Godspeed You! Black Emperor: "Yanqui U.X.O."

The Montreal-based indie rock collective delivers sweet violin sweeps and lilting guitars that give way to disturbing crescendos of feedback and distortion.

Published January 7, 2003 10:12PM (EST)

Godspeed You! Black Emperor
"Yanqui U.X.O."

Out now on Constellation

Despite being an instrumental band, Montreal-based Godspeed You! Black Emperor have managed to become one of the most overtly political voices in current indie rock. Their clever and obtuse packaging has always done their work for them, but in the past, they have also relied on field recordings and spoken-word snippets to break through a drone or a cacophony and shock the listener into a realization.

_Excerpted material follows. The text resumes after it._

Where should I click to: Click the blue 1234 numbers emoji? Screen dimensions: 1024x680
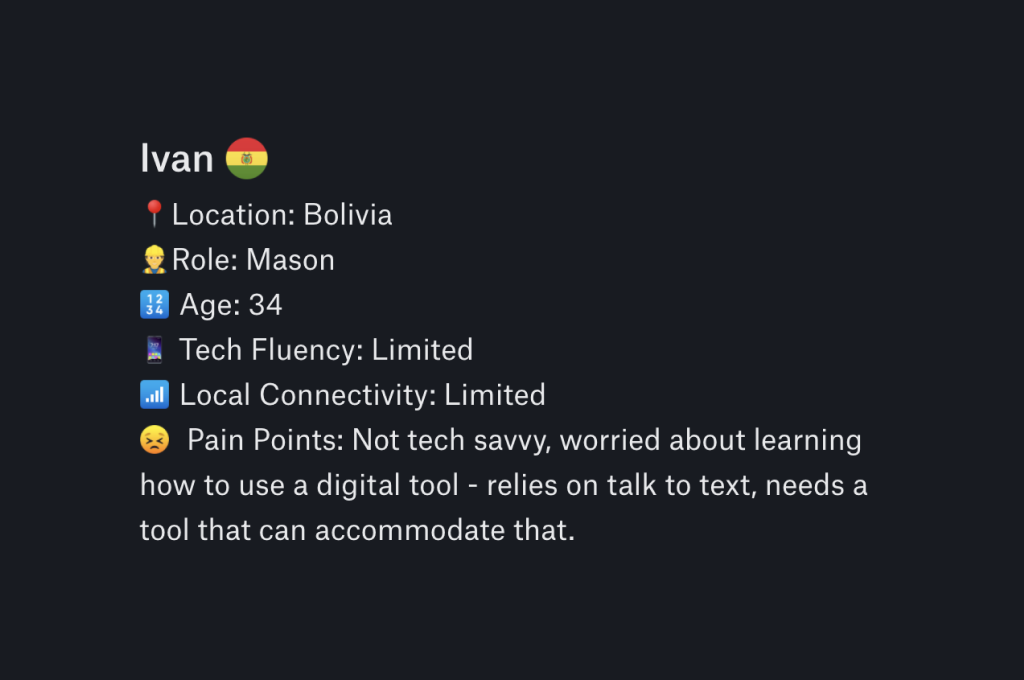coord(154,304)
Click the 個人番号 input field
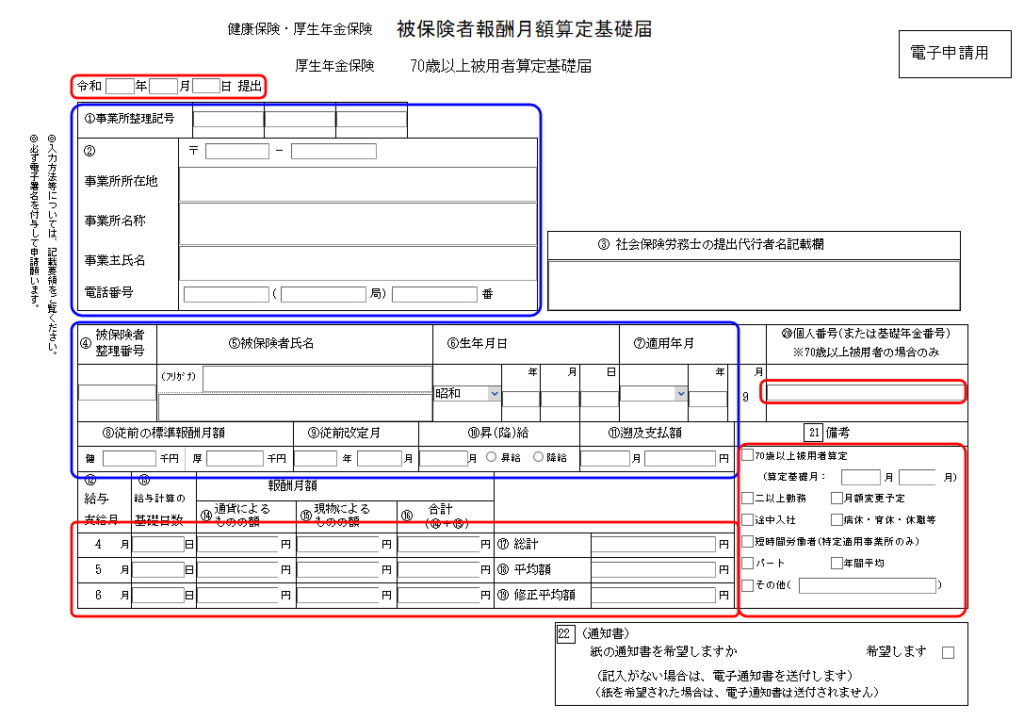 [x=865, y=393]
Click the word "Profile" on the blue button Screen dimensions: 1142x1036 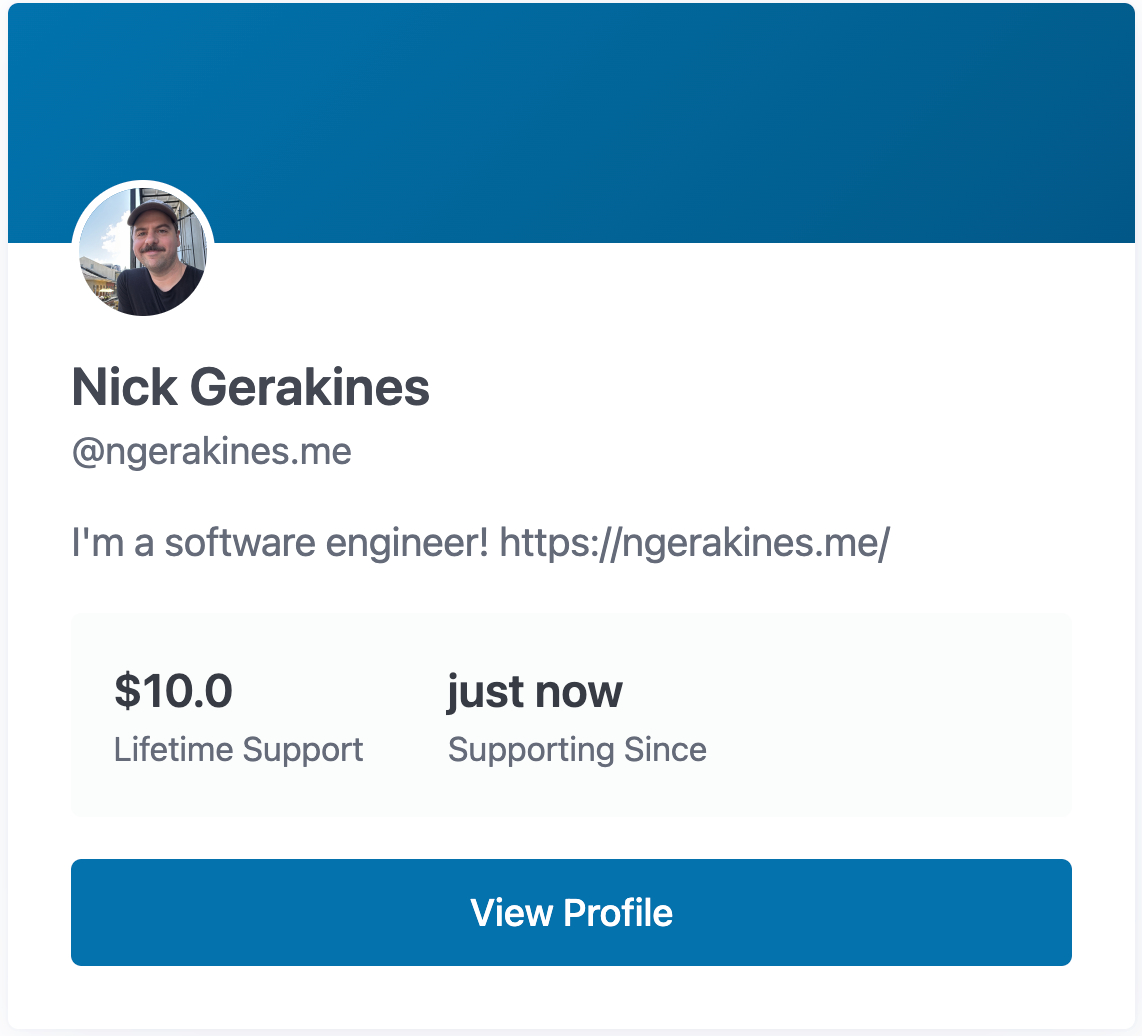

With "Yanqui U.X.O.," the band have largely abandoned the samples and made a record that sounds as apolitical as its packaging is defiant. Working with Steve Albini (who also added a violent sheen to Mogwai's later offerings), Godspeed deliver five tracks of sweet violin sweeps and lilting guitars that give way to disturbing soundscapes of feedback and distortion.

"Rockets Fall on Rocket Falls," the centerpiece of the album, is a 20-minute piece that seduces with classical influences and chops the listener to pieces with a maddening crescendo. It perfectly showcases the grand scale and epochal pace of the musical shifts at work here (sounds slowly melting into one another, like the sonic timeline of a century's worth of upheaval) that make "Yanqui U.X.O." a difficult and rewarding thrill.